Abel Pacheco de la Espriella was outspoken in his opposition to oil exploration and his stance won him the presidency. He introduced new constitutional protection for the environment and declared, ‘the true fuel and the true gold of the future will be water and oxygen, our aquifers and our forests’. Harken tried  to claim from Costa Rica $57 billion in lost profits. ADELA claims that the State Department and the US Embassy put pressure on Pacheco.

Last year incumbent President Luis Guillermo Solís extended the country’s ban on petroleum exploration and extraction until 2021 as well as adding guidelines for energy efficiency in government agencies. The extension continues a moratorium signed by former President Laura Chinchilla in 2011, which tasked the Environment Ministry (MINAE) with enforcing the ban. The original law cited Costa Ricans’ constitutional right to a healthy environment as its authority. The moratorium called for an updated cost-benefit analysis of petroleum extraction, citing risks like the 2010 BP oil disaster in the Gulf of Mexico. Chinchilla’s moratorium was set to expire in August.
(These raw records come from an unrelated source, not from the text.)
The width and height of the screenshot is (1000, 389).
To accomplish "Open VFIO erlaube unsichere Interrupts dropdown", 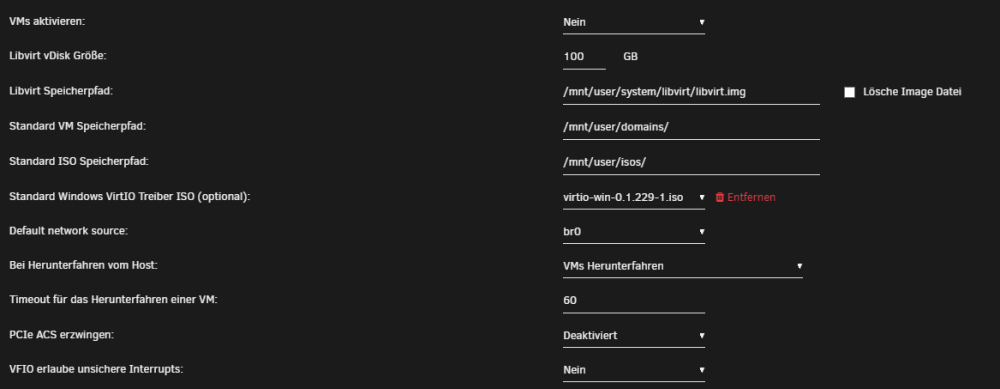I will coord(634,370).
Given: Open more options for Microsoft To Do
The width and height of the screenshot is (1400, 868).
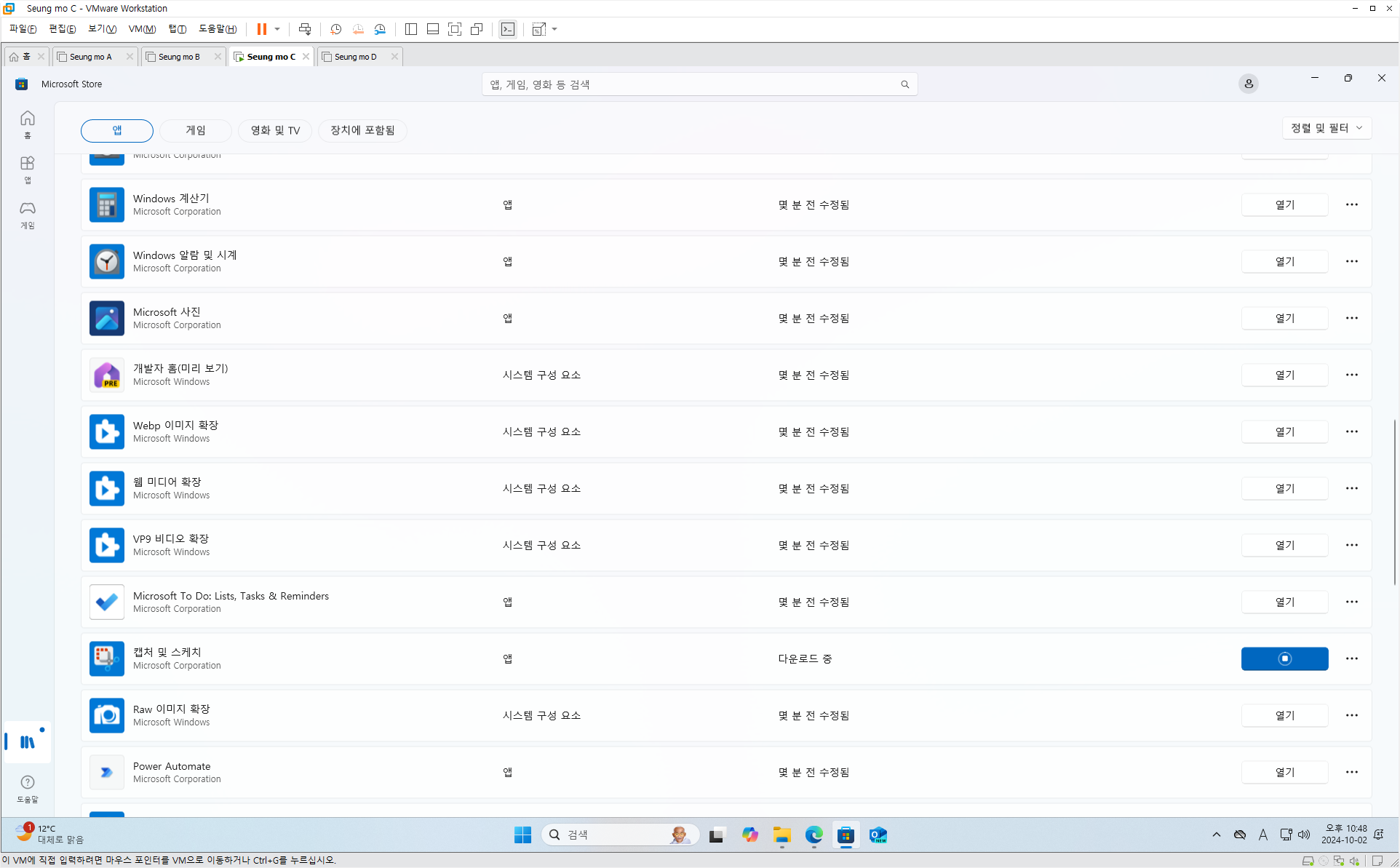Looking at the screenshot, I should pyautogui.click(x=1351, y=602).
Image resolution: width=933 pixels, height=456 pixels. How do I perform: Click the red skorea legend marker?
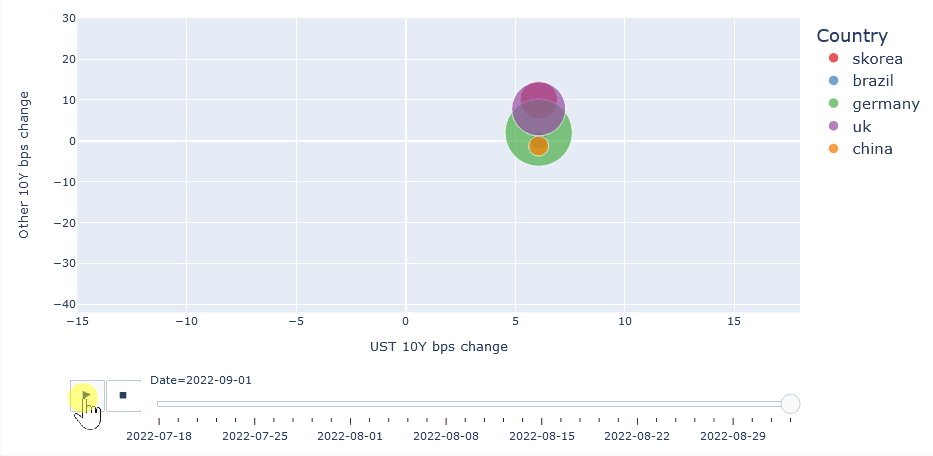tap(834, 58)
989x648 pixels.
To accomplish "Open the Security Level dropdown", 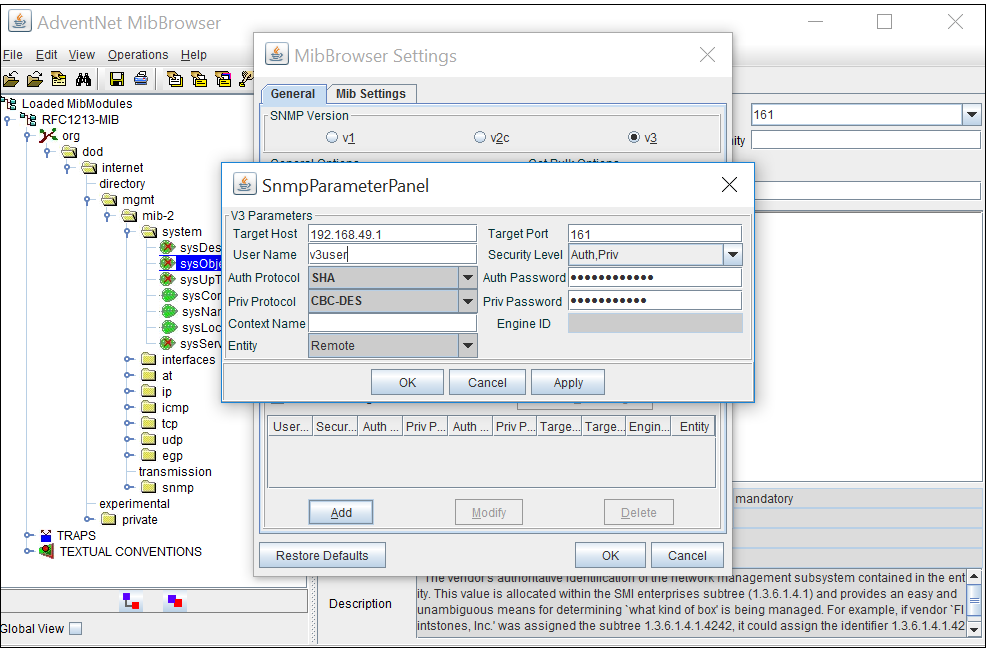I will [x=732, y=255].
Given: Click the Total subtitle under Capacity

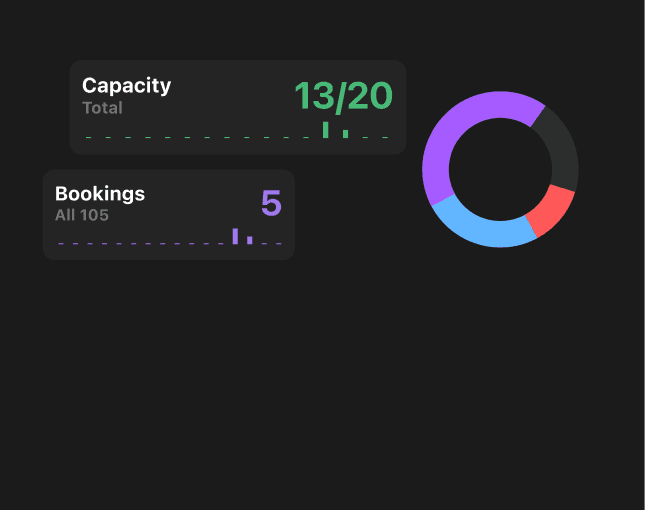Looking at the screenshot, I should pos(102,108).
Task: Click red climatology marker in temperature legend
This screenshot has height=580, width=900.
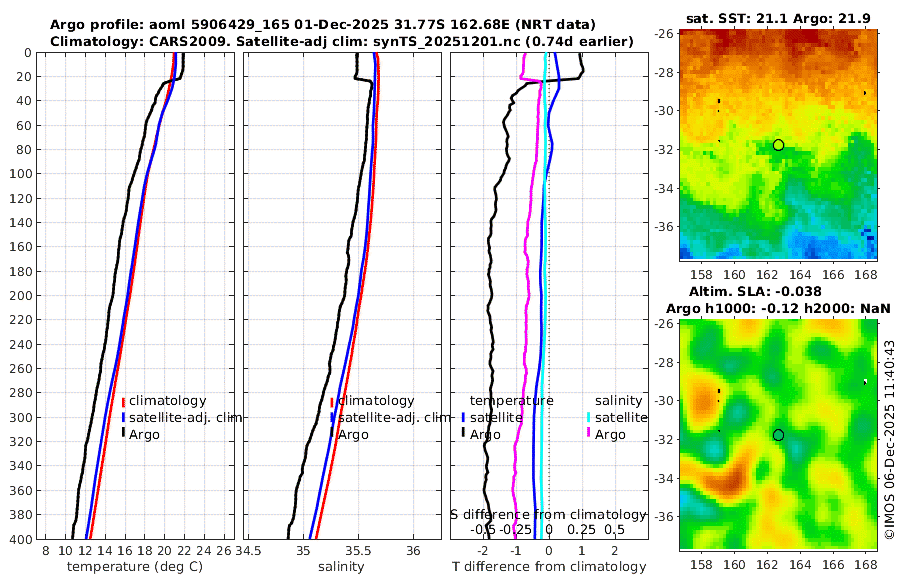Action: pyautogui.click(x=123, y=401)
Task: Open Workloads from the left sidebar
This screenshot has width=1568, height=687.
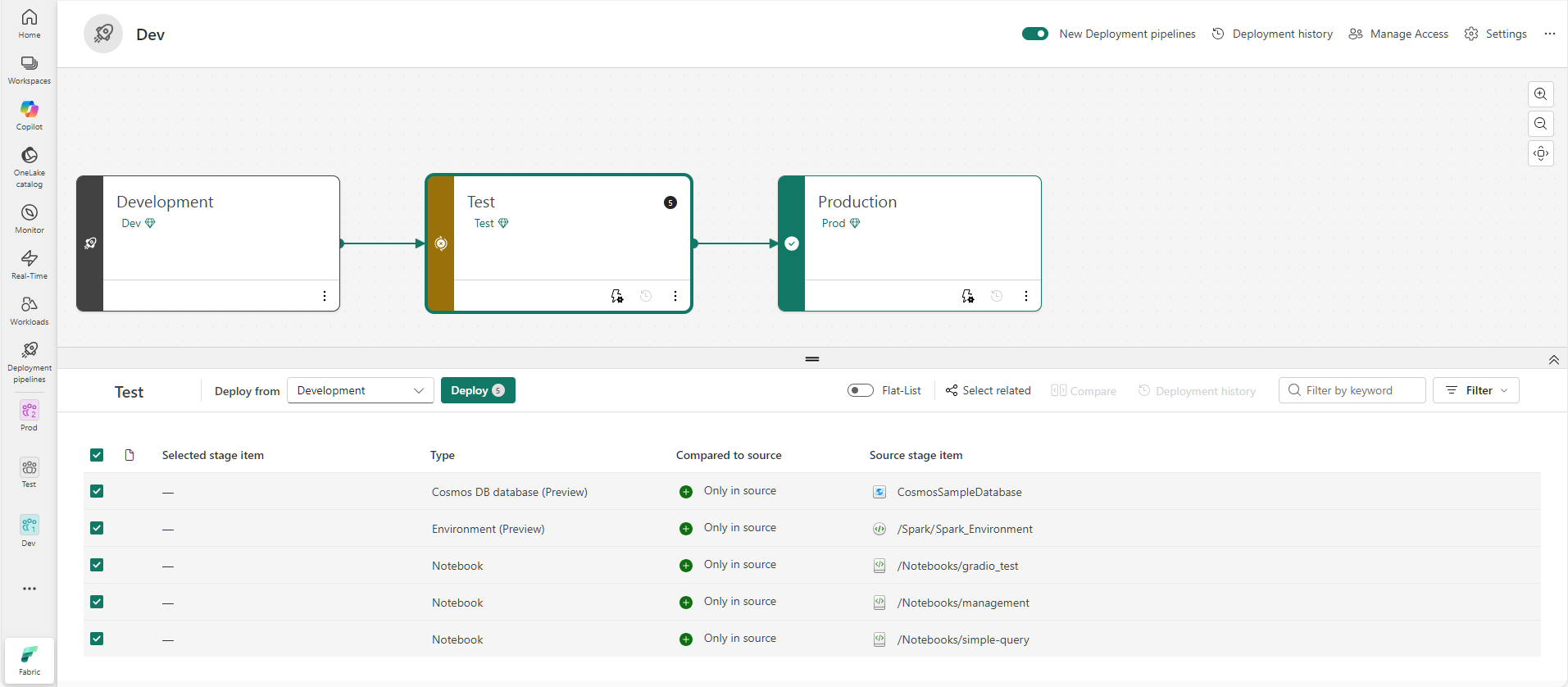Action: [30, 310]
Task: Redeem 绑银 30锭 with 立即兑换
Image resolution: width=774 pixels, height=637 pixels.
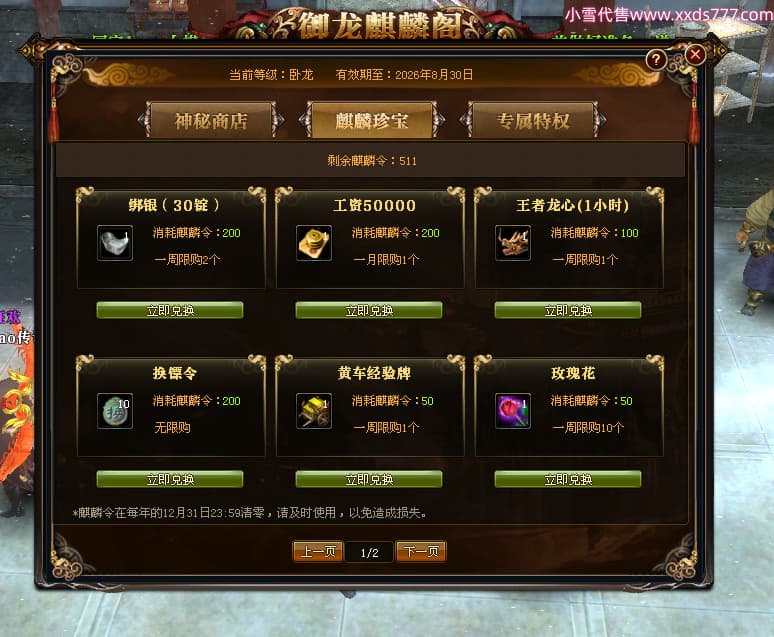Action: pyautogui.click(x=170, y=310)
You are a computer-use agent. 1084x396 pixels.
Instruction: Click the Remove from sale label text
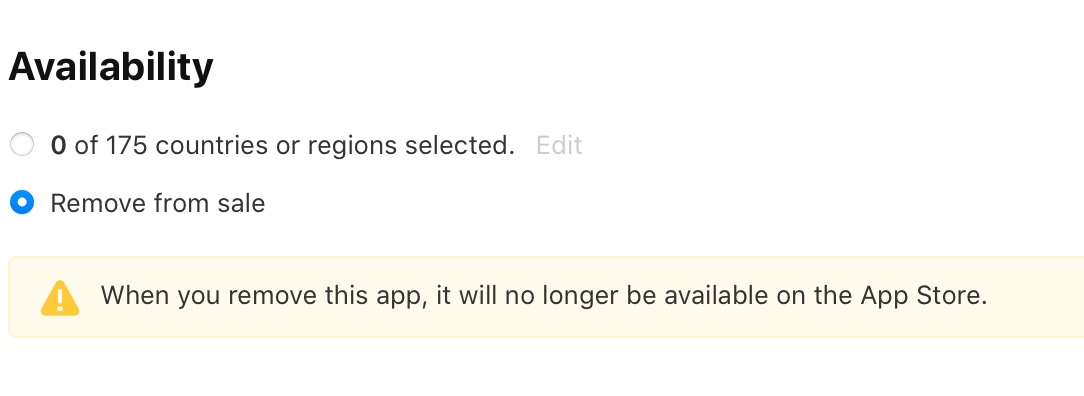point(158,203)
There has long been a link of anxiety in Sri Lanka between petroleum, terrorism and the environment. There was opposition to building a massive refinery near wildlife-rich areas such as Bundala and feeding grounds of flamingos and other waterfowl, as well as beaches frequented by egg-laying marine turtles. There was talk at one time of drilling in the seas off Hambantota. As far as Sri Lanka goes, the ‘easy oil’ has already been discovered – so, new explorations are costly and involve environmentally-sensitive areas. Seismic vibrations damage buildings and noise displaces wildlife, and chemicals and river warming deplete aquatic life. Soil and water are contaminated when a well blows out and emissions of flammable hydrocarbon cause fires, making land infertile and retarding photosynthesis. Ruptured pipelines, instrument failures and sabotage cause pollution.

 

A nation heavily dependent on oil sees its currency soar, making it harder for local manufacturers to export. Skilled workers leave manufacturing and agriculture to service the rich. Using oil as collateral, governments incur foreign debts and squander national funds to buy support.

 

Profits go to the elites and existing power imbalances are further compounded. The elites see no advantage in sharing the benefits of oil with the poor. Oil enables clannish elites to become even richer and establish dynastic kleptocracies that cling to power. It increases the risk of conflict -particularly where there are separatist tendencies and ethnic tensions- and gives terrorists targets for sabotage. The need to protect installations against terrorists brings repression and the desire of the elites to protect their ill-gotten gains threatens freedom of speech and human rights in general.

 

As we question Sri Lanka’s financial links with China. As we boggle over the waste on Mattala Airport, Mihin Air and those innumerable white elephant stadiums and conference centres, do we want to invest in oil extraction?  Does Sri Lanka want to be a nation where foreigners call the shots – a nation plagued by poverty, inequality and ethnic conflict; where corruption, dynastic elites and nepotism compromise good governance and erode human rights?

 

Does Sri Lanka want to be Costa Rica or Nigeria?